Aus den Partnerkirchen ist nicht allein der Stuttgarter Landesbischof gekommen. Sein slowakischer Amtskollege, Generalbischof Milos Klátik, äußert die Hoffnung, dass die einstige Dreierbeziehung zwischen Thüringen, Württemberg und der Slowakei nun auf Sachen-Anhalt ausgedehnt werden könne. Auch die Stadt zeigt sich »fürchterlich stolz« darauf, Gastgeberin für den Mitteldeutschen Kirchentag zu sein. »Lassen Sie uns gemeinsam der Gesellschaft und der Stadt Bestes suchen«, ruft Oberbürgermeister Stefan Wolf den Besuchern zu.
Bei denen kommt vor allem die Aktion der Konfirmanden gut an. »Die Geschichte mit den Transparenten war einfach super«, findet eine Kirchentagsbesucherin aus Bad Sulza. Ähnlich äußert sich Maria Guericke aus Weimar: »Das hat mich schon sehr bewegt.« Er, sagt Michael Wetzker aus Eisenach, sei ein bisschen enttäuscht über die Beteiligung aus dem Norden der EKM. Zudem wäre ein stärkerer Bezug zum Heute schön gewesen.
Lob kommt von Friedrich Hörsch aus Württemberg.

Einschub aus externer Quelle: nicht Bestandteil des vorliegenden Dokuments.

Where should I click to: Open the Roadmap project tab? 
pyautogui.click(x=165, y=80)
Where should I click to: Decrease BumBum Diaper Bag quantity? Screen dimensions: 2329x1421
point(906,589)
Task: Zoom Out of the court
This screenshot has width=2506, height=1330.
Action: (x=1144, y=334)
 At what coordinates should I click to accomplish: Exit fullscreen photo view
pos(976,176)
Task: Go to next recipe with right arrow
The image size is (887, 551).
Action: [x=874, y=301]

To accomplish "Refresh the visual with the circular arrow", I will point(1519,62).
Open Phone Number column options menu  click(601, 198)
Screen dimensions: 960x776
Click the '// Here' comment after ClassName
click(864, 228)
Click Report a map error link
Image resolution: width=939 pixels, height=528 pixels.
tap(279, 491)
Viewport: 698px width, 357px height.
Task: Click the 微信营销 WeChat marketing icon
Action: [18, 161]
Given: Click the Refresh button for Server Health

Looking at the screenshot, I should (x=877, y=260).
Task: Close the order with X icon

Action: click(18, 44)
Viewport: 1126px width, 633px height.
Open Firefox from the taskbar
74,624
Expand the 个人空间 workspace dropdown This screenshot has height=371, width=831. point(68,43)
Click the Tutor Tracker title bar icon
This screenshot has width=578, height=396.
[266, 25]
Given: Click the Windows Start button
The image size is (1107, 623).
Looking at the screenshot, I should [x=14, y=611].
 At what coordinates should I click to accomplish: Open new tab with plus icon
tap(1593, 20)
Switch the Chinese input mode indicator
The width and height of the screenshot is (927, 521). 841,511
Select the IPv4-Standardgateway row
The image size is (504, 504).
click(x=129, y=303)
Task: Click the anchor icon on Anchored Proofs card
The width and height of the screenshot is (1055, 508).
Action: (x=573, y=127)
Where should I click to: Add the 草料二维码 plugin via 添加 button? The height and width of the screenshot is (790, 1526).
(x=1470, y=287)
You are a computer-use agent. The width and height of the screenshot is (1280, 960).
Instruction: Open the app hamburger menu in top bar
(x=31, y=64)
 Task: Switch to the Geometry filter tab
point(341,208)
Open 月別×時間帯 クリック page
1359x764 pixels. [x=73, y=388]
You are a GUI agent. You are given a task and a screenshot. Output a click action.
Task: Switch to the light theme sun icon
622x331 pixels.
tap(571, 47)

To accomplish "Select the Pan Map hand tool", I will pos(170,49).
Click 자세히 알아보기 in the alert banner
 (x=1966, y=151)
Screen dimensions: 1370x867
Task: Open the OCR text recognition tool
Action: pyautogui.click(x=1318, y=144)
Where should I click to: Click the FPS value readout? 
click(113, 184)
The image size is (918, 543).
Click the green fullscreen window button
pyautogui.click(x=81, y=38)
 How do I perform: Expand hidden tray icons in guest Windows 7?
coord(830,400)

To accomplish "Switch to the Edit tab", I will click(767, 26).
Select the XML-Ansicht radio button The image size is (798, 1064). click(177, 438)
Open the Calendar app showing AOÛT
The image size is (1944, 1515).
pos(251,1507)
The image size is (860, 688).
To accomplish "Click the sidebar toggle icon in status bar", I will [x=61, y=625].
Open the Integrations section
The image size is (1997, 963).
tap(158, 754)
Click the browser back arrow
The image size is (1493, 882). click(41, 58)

Der langjährige Leiter des Thüringer Seelsorgeseminars, der nach seiner Dienstzeit in seine alte Heimat zurückkehrte, ist bereits zur Eröffnung angereist, genießt nun den lauen Spätsommerabend in dem von Fackeln und Kerzen beleuchteten Herdergarten. »Der Kirchentag hat prima angefangen«, ist er überzeugt.
Das finden auch die 600 Jugendlichen, die sich im und rund um das Kulturzentrum »mon ami« am Goetheplatz tummeln. Während draußen Gaukler und Akrobaten ihre Kunststücke präsentieren, geht es im Inneren laut und poetisch zu. Im großen Saal spielen Bands, und unten im Foyer bringen Jugendliche beim »Poetry slam« eigene Texte zu Gehör. »Ein Kirchentag lebt von den Menschen, die sich beteiligen, und von der Begegnung«, sagt Pfarrer Hardy Rylke. Jetzt am Abend und in der Nacht ist die Zeit dafür – und zum Feiern.